-- AUFGABE --
Gib jede Zeile der Einträge zurück, in der das Wort „agent“ steht. Groß- und Kleinschreibung zählen dabei.

-- DATENSATZ --
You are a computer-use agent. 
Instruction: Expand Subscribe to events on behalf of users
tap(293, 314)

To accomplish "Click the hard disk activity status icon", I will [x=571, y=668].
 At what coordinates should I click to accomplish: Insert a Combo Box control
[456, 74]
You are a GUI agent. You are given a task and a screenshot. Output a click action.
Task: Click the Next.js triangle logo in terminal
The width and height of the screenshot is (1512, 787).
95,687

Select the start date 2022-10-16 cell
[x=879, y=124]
==
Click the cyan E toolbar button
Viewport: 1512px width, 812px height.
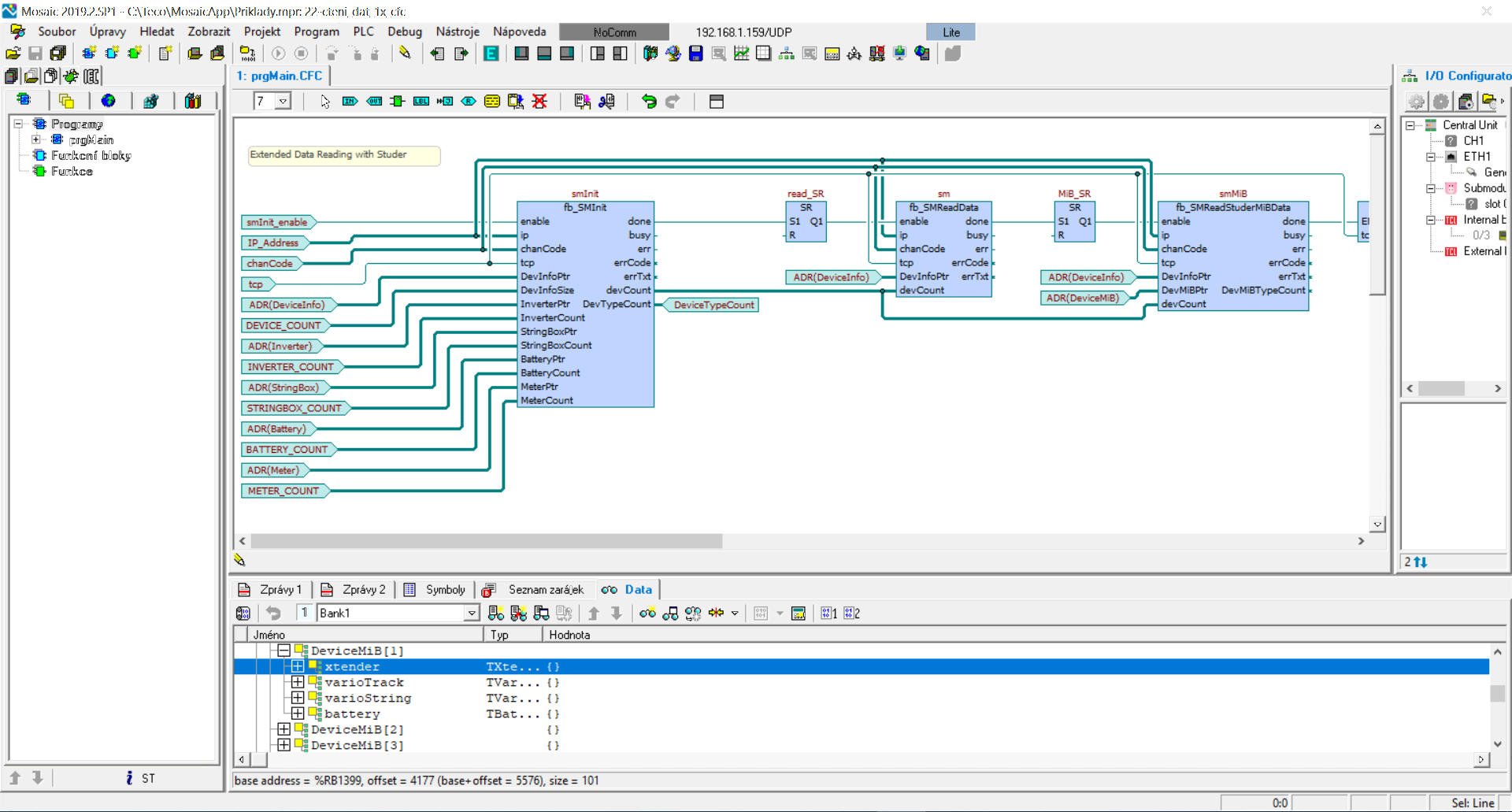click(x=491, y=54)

-- DIE LÖSUNG --
You are a computer-use agent. 
You are a GUI agent. You are given a task and a screenshot. Output a click action.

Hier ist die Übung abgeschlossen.